Here you will find what students actually borrow to attend Creighton University: median debt, the percentile spread, total borrowing including PLUS loans, and the cost to repay. These figures are reported by the Department of Education and IPEDS.
Among first-year students at Creighton, 46% of new students use loans toward freshman-year expenses, averaging $9,841 apiece. This figure includes both private and federally funded student loans.
On the federal side, the average loan is $5,298, representing 96.3% of the typical first-year dependent student borrowing cap of $5,500. Note that average undergraduate loan amounts shown later do not include private loans — so the full freshman figure above is not directly comparable.
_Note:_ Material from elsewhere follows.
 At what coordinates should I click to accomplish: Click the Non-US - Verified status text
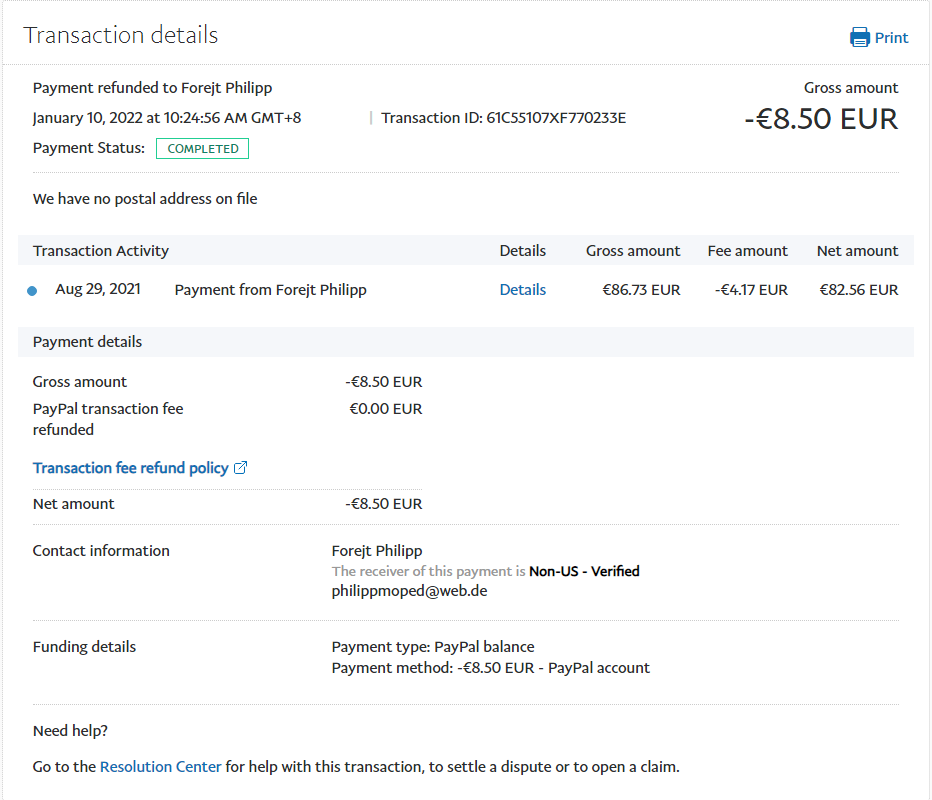(x=584, y=571)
For undergraduates overall at Creighton, 42% use federal student loans to help pay for their education, averaging $6,503 in federal loans per year. This is 22.7% higher than the first-year federal average of $5,298.
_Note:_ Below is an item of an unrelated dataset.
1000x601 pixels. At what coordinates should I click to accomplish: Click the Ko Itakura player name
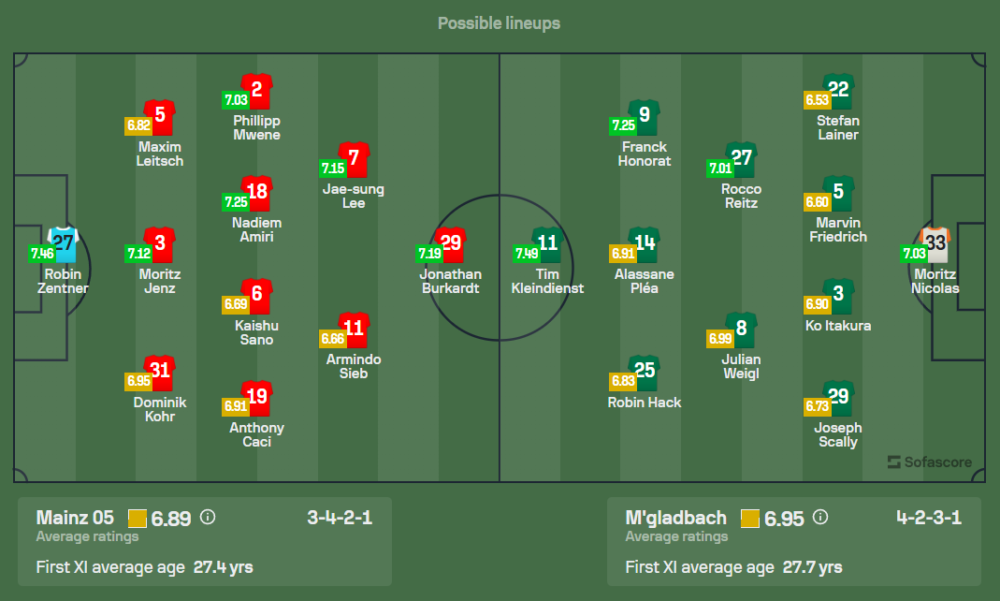[838, 326]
Borrowing at that rate every year works out to about $13,006 across two years and $26,012 by the fourth year. This projection keeps yearly federal borrowing flat and excludes private and Parent PLUS loans.
| Undergraduate federal borrowing | Value |
|---|---|
| Share using federal loans | 42% |
| Average federal loan per year | $6,503 |
| Undergraduates with a federal loan | 1,788 |
| Total federal loans (one year) | $11,626,978 |
The middle borrower at Creighton owes $21,500 in federal student loans.
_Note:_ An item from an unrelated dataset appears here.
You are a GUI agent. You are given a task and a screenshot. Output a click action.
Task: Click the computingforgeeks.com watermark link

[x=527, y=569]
| Borrower group | Median federal debt |
|---|---|
| All federal borrowers | $21,500 |
| Students who completed (graduates) | $25,000 |
| Students who withdrew | $8,755 |
Debt carried by students who withdrew is a key risk signal — these borrowers owe money without having earned the credential.
Looking only at the median is misleading — these four percentiles describe the full debt distribution for borrowers at Creighton.
| Percentile | Cumulative Federal Debt |
|---|---|
| 10th percentile (lowest-debt students) | $5,500 |
| 25th percentile | $12,000 |
| 75th percentile | $30,600 |
| 90th percentile (highest-debt students) | $36,317 |
The gap between the 10th and 90th percentile is the clearest single measure of how widely borrowing varies at Creighton.
Median federal debt understates the full cost when PLUS loans are included. The totals below add PLUS borrowing for Creighton.
| Group | Borrowers | Median debt incl. PLUS |
|---|---|---|
| All borrowers | 804 | $27,414 |
| Completed (graduates) | 643 | $31,504 |
| Did not complete | 161 | $16,000 |
For students who completed, the median total debt including PLUS loans works out to a standard 10-year payment of about $374.62/mo.
The split below distinguishes Stafford borrowers from non-Stafford borrowers at Creighton.
Current-Year Stafford Borrowers
| Cohort | Borrowers | Median debt incl. PLUS |
|---|---|---|
| Stafford loan this year | 693 | $28,946 |
| No Stafford loan this year | 111 | $15,813 |
Repayment burden translates the debt figures into what a borrower actually pays each month. Creighton.
The default rate measures how many borrowers fall behind and ultimately fail to repay their federal loans. The official Department of Education two-year default rate for Creighton appears below.
| Metric | Value |
|---|---|
| 2-year cohort default rate | 1.3% |
| Borrowers in the cohort | 1640 |
This rate follows a borrower cohort from the start of repayment through the two-year window the Department of Education uses.
The breakdowns below show median federal debt by income, first-generation status, and dependency.
By Family Income
| Income tier | Median federal debt |
|---|---|
| Low income | $24,950 |
| Middle income | $22,000 |
| High income | $20,000 |
First-Gen vs Continuing-Gen Borrowing
| Cohort | Median federal debt |
|---|---|
| First-generation students | $22,068 |
| Continuing-generation students | $21,000 |
Dependent vs Independent Borrowers
| Cohort | Median federal debt |
|---|---|
| Dependent students | $20,500 |
| Independent students | $25,000 |
The Department of Education computes gap indicators that show how borrowing differs between student groups at Creighton.
The Difference Between Subsidized and Unsubsidized Loans
Unsubsidized federal student loans accrue interest every month — even while you are still enrolled. Unless you pay that interest as it builds, the balance you owe at graduation can be noticeably higher than the amount you originally borrowed.
Did You Know?
Federal student loans are not discharged in bankruptcy in all but the rarest cases, and the government can withhold part of your income or tax refund if you default.
References
More about our data sources and methodologies.